Records to use:
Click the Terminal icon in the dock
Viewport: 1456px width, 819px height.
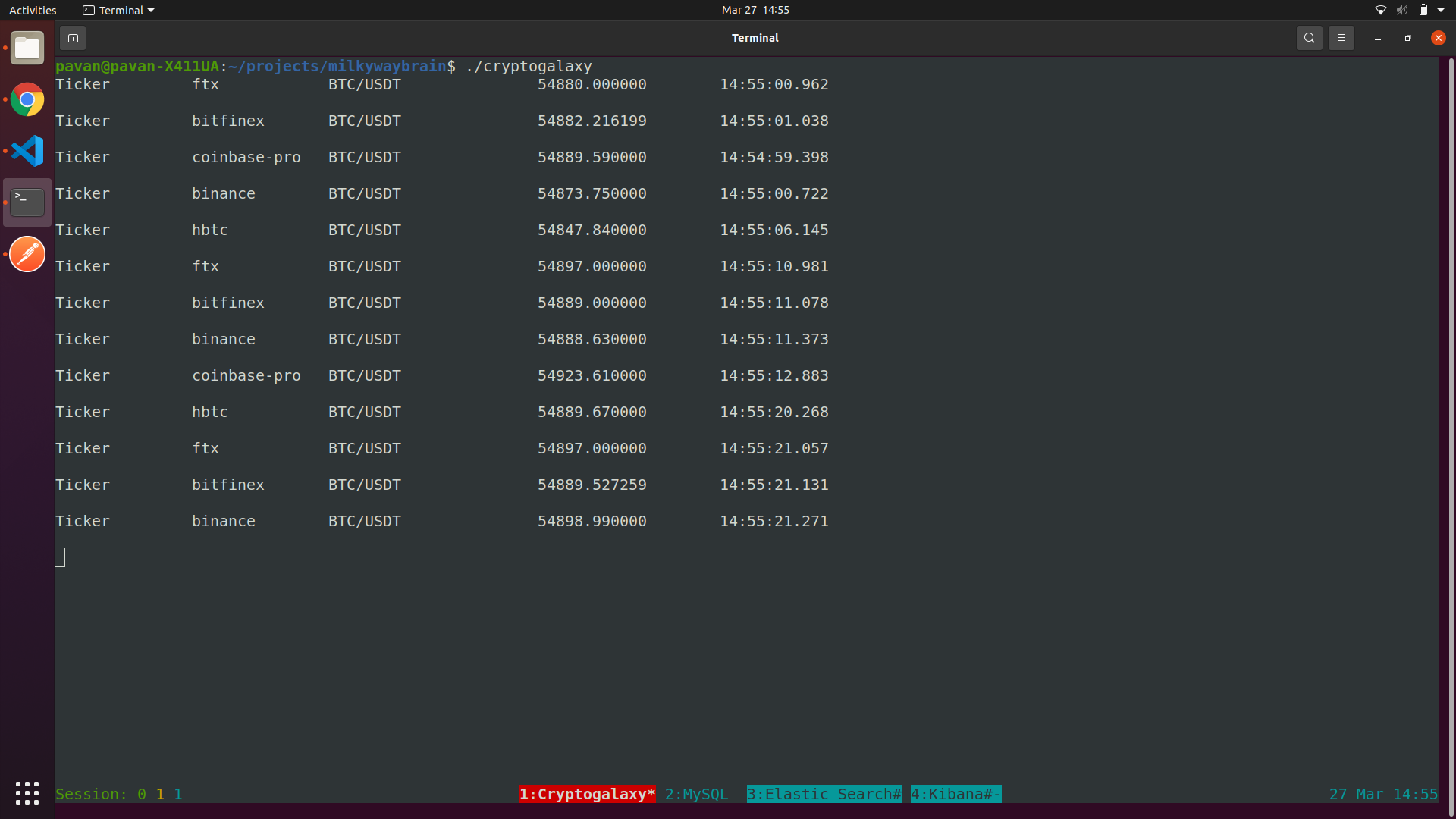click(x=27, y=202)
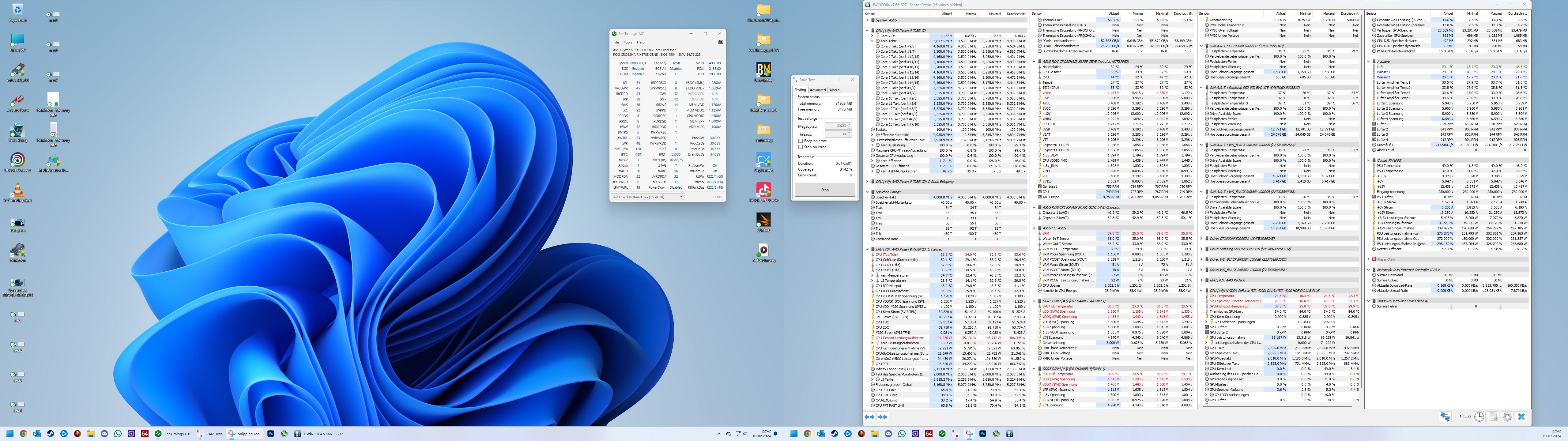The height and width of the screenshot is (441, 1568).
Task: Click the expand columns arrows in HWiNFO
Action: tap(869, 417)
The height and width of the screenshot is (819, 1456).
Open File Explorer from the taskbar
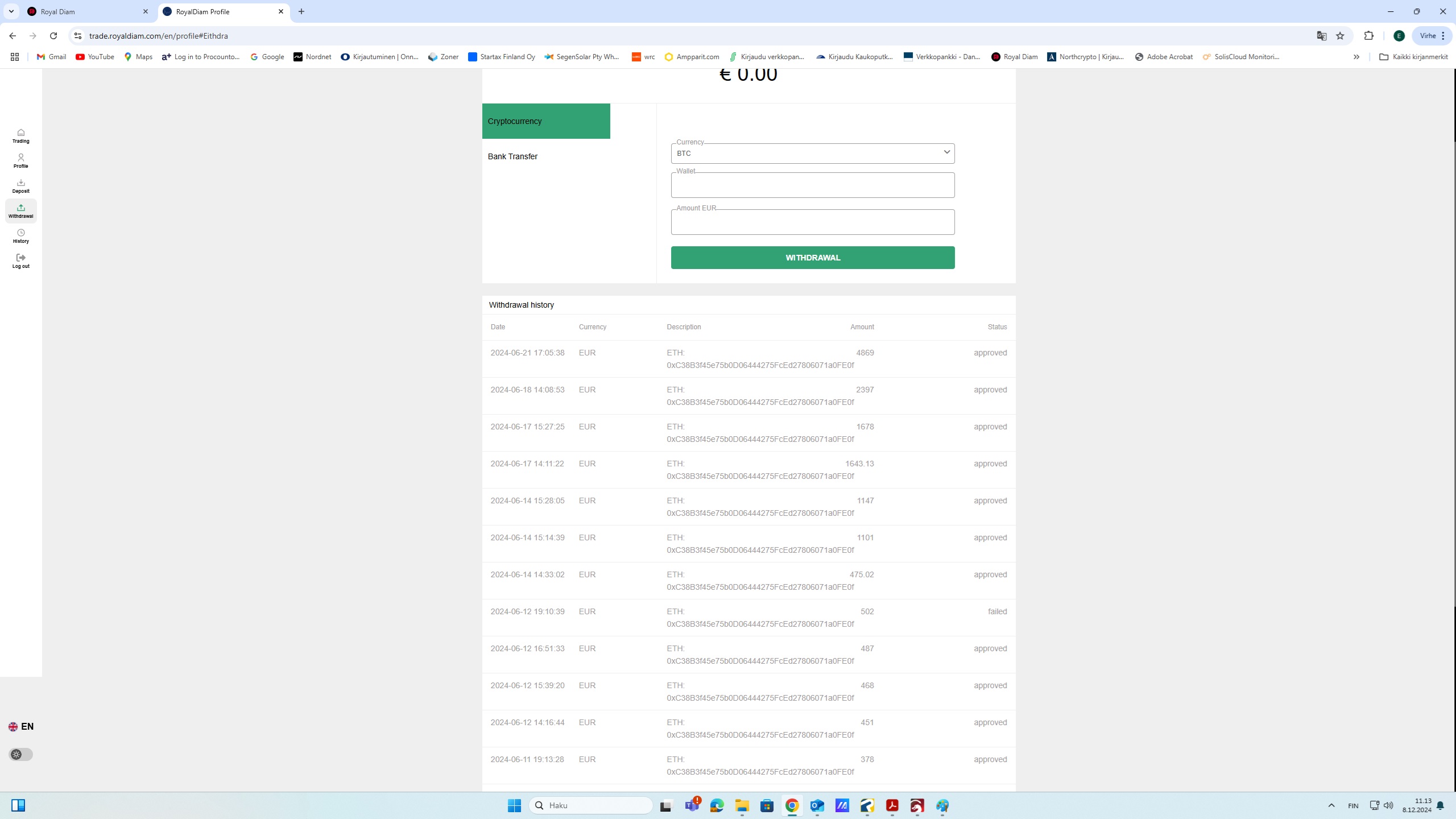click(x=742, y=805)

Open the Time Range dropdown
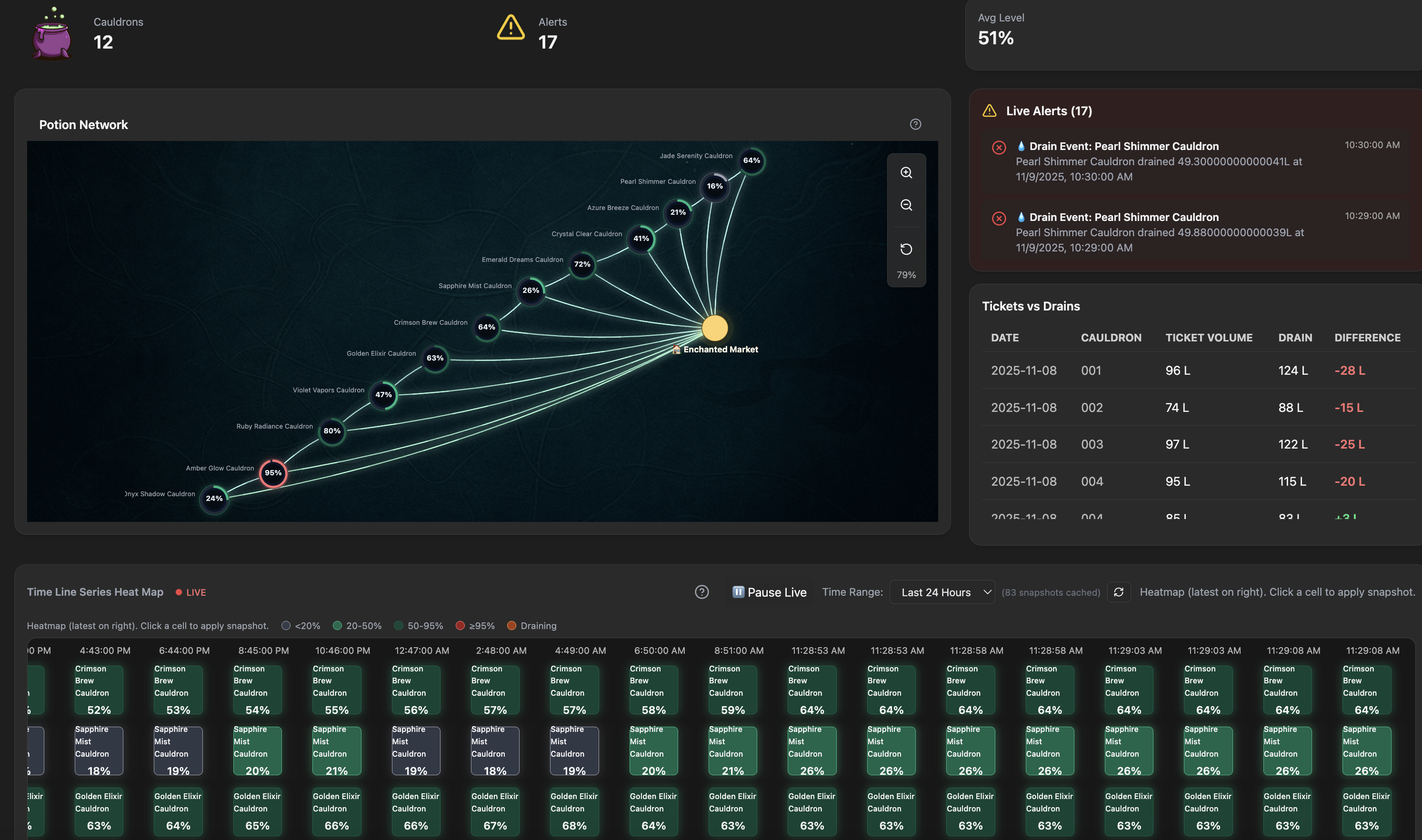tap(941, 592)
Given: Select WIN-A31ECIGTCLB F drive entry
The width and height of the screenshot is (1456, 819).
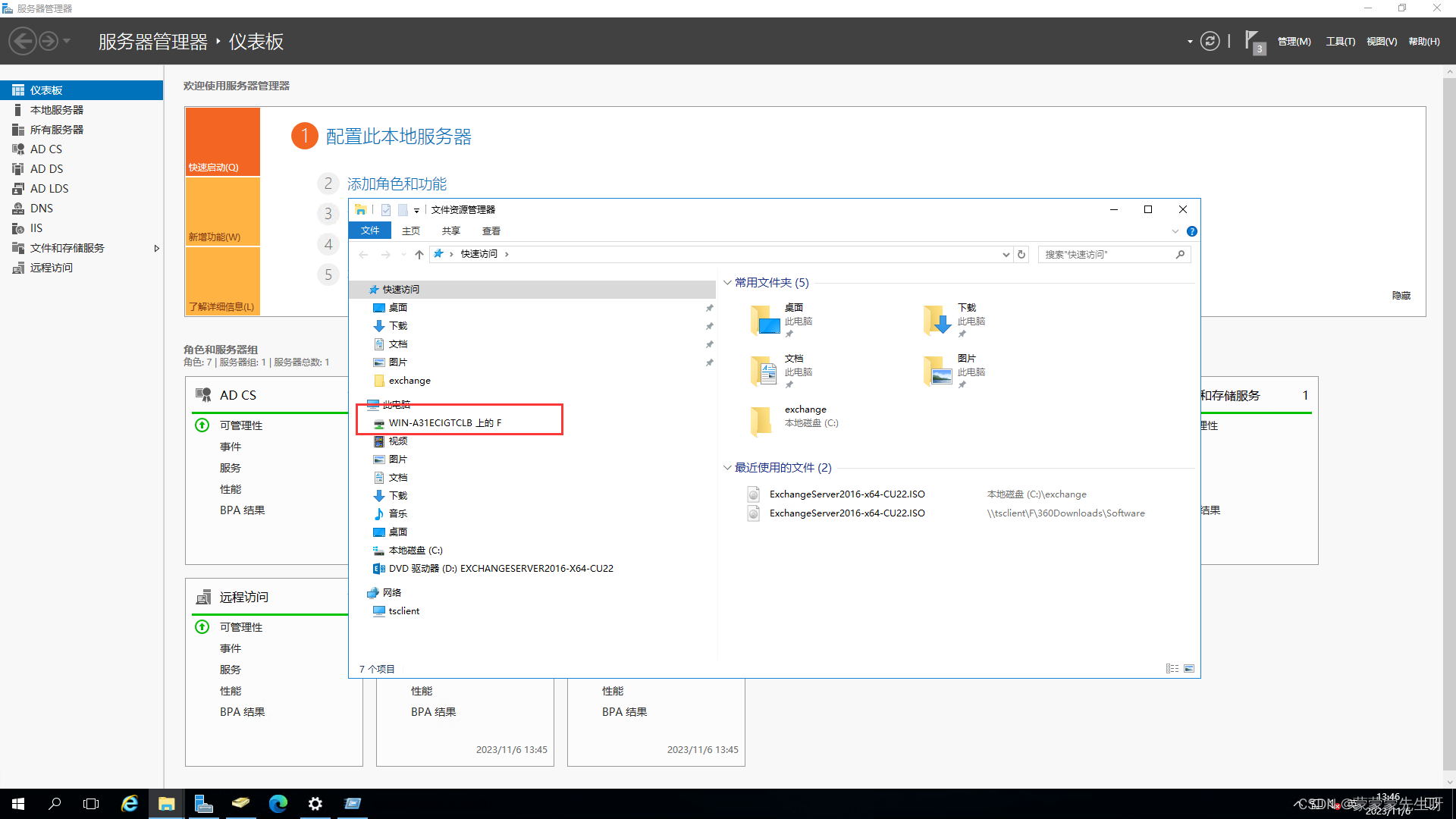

What to do:
Write the data above out exactly. Leave out any pictures.

Solution to this task:
Click the Terminal icon in the dock
Viewport: 1456px width, 819px height.
click(x=27, y=202)
The height and width of the screenshot is (441, 1568).
Task: Click the expand columns arrows in HWiNFO
Action: tap(869, 417)
The height and width of the screenshot is (819, 1456).
Open File Explorer from the taskbar
click(x=742, y=805)

Open the Time Range dropdown
tap(941, 592)
Given: Select WIN-A31ECIGTCLB F drive entry
The width and height of the screenshot is (1456, 819).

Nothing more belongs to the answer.